Who stops by to visit?

A benefit of flowering native plants, and for some an undesirable side effect, are the animals and insects that are attracted to the space. Flowers bring in pollinators, like the North American native the long horn bee. Fresh greens bring in herbivores, like the eastern cottontail rabbit.

Urban and suburban landscapes often don’t have enough native flowering plants to support much wildlife diversity at all. Pollinators in particular. Even creating a micro-meadow space with Black Eyed Susans or native Asters is helpful to pollinators as they travel looking for food.

Rabbits can be a love/hate visitor. They’re cute as all get out, but they are also the first to eat the flowers right off a plant or nibble your Hosta down to the ground.

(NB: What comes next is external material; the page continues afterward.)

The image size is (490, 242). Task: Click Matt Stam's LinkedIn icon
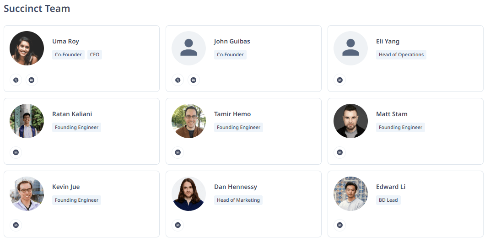point(339,152)
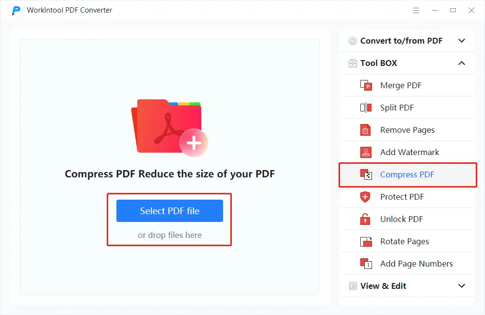Expand the View & Edit section
485x315 pixels.
462,286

There are rabbits in the neighborhood. My Asters can attest to it!

Either way, meet some of the visitors to Quad Meadows. The good, the bad, the “what on earth is that?”

2024

Summer/Fall 2023

Of all of the insects and animals I’ve seen in my yard the summer of 2023 was potentially the most exciting because I followed the life cycle of a monarch from egg to butterfly.

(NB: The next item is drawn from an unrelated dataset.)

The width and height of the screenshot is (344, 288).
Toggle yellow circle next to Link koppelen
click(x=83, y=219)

It took a few years for monarchs to find the common milkweed in my yard appealing. The common milkweed would be in full flower in the early summer, so by July the plants are old and woody. Monarchs are looking for young milkweed plants to lay an egg as new caterpillars want fresh milkweed to eat! Turns out that pulling the plants in mid to late July encourages a second growth of young plants that are more appealing to Monarch butterflies.

There were 4 to 5 eggs on the milkweed in the yard by mid August. Out of those 5 eggs one made it all the way to a butterfly.

There would be days to weeks where there were no signs of the caterpillars. Except for the one that I knelt on while sealing the stairs. (It was a devastating find.) By early September there was an adult caterpillar on a milkweed plant that I only realized was there because of the poop on a leaf! You’d think something bright and clown colored would show up more easily, but the stripes make amazingly good camouflage.

By the end of September the butterfly had emerged from it’s chrysalis.

Where it went after that is anyone’s guess. It made it that far, though, so with any luck it made it all the way down to Mexico. May 2024 be just as lucky for Monarchs in my yard!